L'autorità di regolamentazione di Hong Kong potrebbe revocare le licenze per alcuni exchange di criptovalute a causa di falle nella sicurezza

L'autorità di regolamentazione di Hong Kong potrebbe revocare le licenze per alcuni exchange di criptovalute a causa di falle nella sicurezza
Rony Roy
22 ago 2024, 19:46 PM
  • Durante recenti ispezioni, la SFC ha riscontrato carenze nella sicurezza in alcuni exchange di criptovalute.
  • Queste piattaforme rischiano di perdere il loro status di "ritenute autorizzate".
  • Diversi exchange di criptovalute hanno ritirato le loro domande di licenza.

Alcune borse di criptovaluta che hanno fatto richiesta di licenza per operare legalmente a Hong Kong potrebbero vedersi revocate alcune delle loro domande prima dell'approvazione finale.

Un rapporto di Bloomberg afferma che la Securities and Futures Commission (SFC) di Hong Kong ha riscontrato carenze in alcuni richiedenti che sono attualmente "considerati autorizzati". L'ente regolatore ha riscontrato carenze in termini di sicurezza in alcune piattaforme di trading di asset virtuali (VATP).

La SFC ha scoperto i problemi durante le ispezioni in loco presso gli uffici del richiedente per verificare la conformità ai requisiti dell'ente regolatore.

Il 1° giugno 2024 è terminato il periodo di non contravvenzione per richiedere una licenza di fornitore di servizi di asset virtuali (VASP) a Hong Kong, annunciato l'anno precedente. In seguito, qualsiasi piattaforma che non avesse lo status di "ritenuto autorizzato" conferito dalla SFC è stata considerata un'entità illegale.

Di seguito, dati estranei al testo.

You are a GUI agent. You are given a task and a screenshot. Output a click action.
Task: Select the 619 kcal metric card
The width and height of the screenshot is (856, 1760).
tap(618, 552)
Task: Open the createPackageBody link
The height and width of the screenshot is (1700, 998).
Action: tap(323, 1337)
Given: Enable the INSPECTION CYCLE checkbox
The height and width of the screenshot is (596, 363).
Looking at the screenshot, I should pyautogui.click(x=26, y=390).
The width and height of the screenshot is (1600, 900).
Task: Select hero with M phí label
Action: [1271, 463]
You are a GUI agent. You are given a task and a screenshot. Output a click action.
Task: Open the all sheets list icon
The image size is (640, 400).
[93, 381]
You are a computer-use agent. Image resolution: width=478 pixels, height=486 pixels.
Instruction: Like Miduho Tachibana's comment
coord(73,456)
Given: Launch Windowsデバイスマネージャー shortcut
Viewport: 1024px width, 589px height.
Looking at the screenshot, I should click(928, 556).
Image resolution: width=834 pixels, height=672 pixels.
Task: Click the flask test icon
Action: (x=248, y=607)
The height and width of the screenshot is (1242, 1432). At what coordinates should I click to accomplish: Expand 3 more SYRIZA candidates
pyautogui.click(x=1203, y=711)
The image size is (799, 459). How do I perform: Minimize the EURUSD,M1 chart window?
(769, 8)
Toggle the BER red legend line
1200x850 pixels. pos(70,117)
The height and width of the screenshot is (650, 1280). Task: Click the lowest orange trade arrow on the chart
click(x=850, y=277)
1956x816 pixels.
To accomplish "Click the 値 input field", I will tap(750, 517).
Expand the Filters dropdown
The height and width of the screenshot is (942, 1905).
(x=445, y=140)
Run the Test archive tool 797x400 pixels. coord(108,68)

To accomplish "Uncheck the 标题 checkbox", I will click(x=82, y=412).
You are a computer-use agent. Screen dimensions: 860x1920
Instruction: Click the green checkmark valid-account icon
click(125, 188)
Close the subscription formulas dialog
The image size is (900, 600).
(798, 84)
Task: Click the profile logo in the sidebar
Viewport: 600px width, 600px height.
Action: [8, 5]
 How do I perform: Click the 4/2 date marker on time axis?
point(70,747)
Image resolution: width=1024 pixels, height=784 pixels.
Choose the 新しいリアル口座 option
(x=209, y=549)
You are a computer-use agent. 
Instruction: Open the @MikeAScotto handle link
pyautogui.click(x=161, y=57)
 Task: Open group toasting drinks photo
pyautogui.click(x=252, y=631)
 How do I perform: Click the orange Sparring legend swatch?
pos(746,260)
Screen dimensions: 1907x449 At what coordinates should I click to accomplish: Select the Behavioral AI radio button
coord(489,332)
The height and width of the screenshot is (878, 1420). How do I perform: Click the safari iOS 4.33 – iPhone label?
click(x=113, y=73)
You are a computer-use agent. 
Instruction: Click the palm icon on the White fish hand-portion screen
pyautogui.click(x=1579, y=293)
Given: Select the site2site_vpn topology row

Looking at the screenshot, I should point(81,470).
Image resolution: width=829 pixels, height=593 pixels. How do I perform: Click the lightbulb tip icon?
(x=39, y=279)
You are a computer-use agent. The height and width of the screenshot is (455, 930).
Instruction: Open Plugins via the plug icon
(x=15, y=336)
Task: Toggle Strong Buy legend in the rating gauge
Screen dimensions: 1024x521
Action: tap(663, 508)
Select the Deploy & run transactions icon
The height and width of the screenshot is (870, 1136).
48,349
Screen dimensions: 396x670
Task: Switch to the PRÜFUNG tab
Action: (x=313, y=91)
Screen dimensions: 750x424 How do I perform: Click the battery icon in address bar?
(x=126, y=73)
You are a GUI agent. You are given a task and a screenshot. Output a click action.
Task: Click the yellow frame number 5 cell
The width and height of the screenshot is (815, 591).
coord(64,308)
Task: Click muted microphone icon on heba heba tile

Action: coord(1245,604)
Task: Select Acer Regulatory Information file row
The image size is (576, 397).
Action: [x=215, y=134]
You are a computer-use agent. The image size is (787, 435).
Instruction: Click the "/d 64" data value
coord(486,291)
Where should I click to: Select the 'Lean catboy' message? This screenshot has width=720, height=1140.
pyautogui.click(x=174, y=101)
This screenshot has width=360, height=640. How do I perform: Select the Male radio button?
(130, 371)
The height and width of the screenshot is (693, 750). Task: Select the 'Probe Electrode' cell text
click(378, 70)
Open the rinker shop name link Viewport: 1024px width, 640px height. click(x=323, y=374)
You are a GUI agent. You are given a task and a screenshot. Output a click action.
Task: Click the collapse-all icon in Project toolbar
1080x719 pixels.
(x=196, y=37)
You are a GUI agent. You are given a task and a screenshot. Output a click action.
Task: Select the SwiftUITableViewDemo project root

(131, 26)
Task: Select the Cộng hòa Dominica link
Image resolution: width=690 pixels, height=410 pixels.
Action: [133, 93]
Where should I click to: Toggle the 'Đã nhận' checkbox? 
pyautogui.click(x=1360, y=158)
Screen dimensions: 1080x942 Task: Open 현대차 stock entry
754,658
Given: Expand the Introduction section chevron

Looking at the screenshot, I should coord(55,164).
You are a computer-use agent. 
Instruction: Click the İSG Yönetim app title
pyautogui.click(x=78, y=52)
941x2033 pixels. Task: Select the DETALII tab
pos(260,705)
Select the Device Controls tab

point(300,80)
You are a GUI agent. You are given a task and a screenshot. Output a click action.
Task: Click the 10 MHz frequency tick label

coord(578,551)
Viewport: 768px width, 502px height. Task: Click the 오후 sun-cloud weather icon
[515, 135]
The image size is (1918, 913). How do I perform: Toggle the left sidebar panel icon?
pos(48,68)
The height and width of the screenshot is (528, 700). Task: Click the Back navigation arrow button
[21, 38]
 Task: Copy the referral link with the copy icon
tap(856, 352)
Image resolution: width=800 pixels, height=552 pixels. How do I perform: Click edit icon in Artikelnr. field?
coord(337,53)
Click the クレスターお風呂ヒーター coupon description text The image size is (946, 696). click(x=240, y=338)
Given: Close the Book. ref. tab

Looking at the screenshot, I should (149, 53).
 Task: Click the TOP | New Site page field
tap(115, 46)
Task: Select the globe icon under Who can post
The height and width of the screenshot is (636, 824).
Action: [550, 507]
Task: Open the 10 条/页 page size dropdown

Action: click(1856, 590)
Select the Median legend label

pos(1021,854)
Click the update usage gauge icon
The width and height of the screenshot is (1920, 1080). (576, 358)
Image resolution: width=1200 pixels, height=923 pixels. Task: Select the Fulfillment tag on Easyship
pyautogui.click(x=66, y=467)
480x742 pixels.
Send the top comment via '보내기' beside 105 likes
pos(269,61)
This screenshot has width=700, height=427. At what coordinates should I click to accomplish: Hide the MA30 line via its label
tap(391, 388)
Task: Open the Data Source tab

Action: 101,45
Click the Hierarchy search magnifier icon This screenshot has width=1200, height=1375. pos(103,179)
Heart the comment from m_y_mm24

Questa classificazione temporanea è stata designata per le piattaforme già operative nella regione prima che fossero introdotti i requisiti di licenza. Le piattaforme approvate con questo status potevano rimanere operative nell'area mentre le loro domande venivano esaminate.

Con la scadenza del periodo di tolleranza per la richiesta di licenza, il 28 maggio la SFC ha annunciato che avrebbe effettuato delle ispezioni in loco e avrebbe esaminato attentamente le misure adottate dai richiedenti per salvaguardare i beni dei clienti, assicurandosi al contempo che fossero seguite le corrette procedure di due diligence sulla clientela.

Tuttavia, secondo il rapporto Bloomberg, durante le sue recenti ispezioni, la SFC ha scoperto che alcune di queste entità non gestivano correttamente i rischi di sicurezza informatica. Tra gli altri problemi, alcuni VATP facevano molto affidamento su un piccolo numero di individui per supervisionare i beni dei clienti.

Nessun exchange è stato nominato, secondo un portavoce anonimo, ma la SFC ha avvertito che i richiedenti che non affrontano le "carenze critiche" identificate potrebbero vedersi revocato lo status di "licenziato" o respinte le loro domande. In tale scenario, le normative stabiliscono che un VATP deve presentare un piano per rivelare come intende concludere le sue operazioni.

Le principali borse saltano la licenza di Hong Kong

Al momento della pubblicazione, il sito web dell'SFC elenca 16 exchange che hanno fatto domanda per una licenza. Le uniche due piattaforme approvate al momento sono OSL Exchange e HashKey Exchange.

Finora la SFC ha respinto solo una richiesta di Meex Digital Securities Limited, ma almeno 13 exchange hanno ritirato le loro domande.

L'exchange di criptovalute KuCoin è stata una delle prime piattaforme a fare un passo indietro, citando le sfide normative dovute alle accuse mosse dal Dipartimento di Giustizia degli Stati Uniti. Anche OKX, con sede alle Seychelles e con radici in Cina, ha ritirato la sua domanda a maggio, ma non ha fornito alcuna motivazione specifica.

Nel frattempo, i regolatori si aspettano di rafforzare le normative sulle criptovalute in materia di supervisione e applicazione a Hong Kong, come suggerito da David Chiu, membro del Consiglio legislativo della Regione amministrativa speciale di Hong Kong. I commenti di Chiu sono stati rilasciati durante il suo discorso al summit annuale Foresight 2024.